(Excerpts from a dataset)
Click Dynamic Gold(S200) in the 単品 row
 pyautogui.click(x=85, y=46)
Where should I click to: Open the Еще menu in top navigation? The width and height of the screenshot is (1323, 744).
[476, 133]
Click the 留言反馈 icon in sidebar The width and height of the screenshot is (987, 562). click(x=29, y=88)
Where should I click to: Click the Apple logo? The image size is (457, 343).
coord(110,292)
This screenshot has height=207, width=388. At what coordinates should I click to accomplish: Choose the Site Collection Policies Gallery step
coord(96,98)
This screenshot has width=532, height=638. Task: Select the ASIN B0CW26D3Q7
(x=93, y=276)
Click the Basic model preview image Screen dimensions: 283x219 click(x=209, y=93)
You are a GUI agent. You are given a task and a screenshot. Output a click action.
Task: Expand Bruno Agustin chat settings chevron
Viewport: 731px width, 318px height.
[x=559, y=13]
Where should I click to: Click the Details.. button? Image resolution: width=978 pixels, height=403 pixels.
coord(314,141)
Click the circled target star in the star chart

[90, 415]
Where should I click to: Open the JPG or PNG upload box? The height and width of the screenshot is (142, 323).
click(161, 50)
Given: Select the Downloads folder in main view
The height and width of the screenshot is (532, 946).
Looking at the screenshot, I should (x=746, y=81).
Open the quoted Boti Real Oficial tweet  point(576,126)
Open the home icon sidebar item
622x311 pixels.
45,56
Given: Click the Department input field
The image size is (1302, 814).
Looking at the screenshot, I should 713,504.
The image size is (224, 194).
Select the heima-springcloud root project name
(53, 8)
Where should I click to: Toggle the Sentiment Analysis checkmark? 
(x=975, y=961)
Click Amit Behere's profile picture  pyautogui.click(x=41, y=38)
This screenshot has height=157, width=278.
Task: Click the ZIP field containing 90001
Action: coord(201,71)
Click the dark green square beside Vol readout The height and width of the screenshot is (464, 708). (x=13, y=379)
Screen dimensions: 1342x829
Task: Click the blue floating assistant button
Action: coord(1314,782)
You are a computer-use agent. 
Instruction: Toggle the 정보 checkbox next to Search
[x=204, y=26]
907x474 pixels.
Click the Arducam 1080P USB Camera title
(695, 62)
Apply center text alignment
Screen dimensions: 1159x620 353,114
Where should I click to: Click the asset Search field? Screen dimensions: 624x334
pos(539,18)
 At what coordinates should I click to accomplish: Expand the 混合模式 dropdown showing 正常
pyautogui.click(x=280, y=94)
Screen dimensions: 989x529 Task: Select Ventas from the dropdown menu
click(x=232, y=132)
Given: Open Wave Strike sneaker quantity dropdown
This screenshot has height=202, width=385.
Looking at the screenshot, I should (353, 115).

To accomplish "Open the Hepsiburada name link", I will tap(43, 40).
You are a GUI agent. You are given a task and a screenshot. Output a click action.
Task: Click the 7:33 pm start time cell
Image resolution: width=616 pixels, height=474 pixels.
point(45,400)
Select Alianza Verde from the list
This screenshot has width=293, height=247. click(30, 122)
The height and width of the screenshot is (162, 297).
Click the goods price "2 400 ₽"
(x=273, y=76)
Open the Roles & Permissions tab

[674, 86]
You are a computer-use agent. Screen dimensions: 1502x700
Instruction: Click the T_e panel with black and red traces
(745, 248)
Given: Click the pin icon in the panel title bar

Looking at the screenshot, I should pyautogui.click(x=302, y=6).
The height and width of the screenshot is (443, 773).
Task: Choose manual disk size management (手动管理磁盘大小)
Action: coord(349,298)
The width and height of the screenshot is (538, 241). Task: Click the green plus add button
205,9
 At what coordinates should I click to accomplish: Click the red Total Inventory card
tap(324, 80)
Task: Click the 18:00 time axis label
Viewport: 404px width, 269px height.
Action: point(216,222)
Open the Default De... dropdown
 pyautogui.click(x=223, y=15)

Your instructions » Throughout the records above, find the lines in which the word "computer" appears and return them.

Written solution »
You are a computer-use agent. 
You are a computer-use agent. Screen dimensions: 1502x700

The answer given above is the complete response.